▽
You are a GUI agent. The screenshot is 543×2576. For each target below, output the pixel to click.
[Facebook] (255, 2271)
△
▽
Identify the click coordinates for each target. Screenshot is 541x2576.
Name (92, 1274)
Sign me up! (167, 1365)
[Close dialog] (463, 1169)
△
### YOUR OBJECTIVE
Look back at the data above. Transcribe exactly the lines starting at the line that contains "You are a GUI" and ending at the line that contains "[Facebook] (255, 2271)".

### RESPONSE BOX
You are a GUI agent. The screenshot is 543×2576. For each target below, output the pixel to click.
[Facebook] (255, 2271)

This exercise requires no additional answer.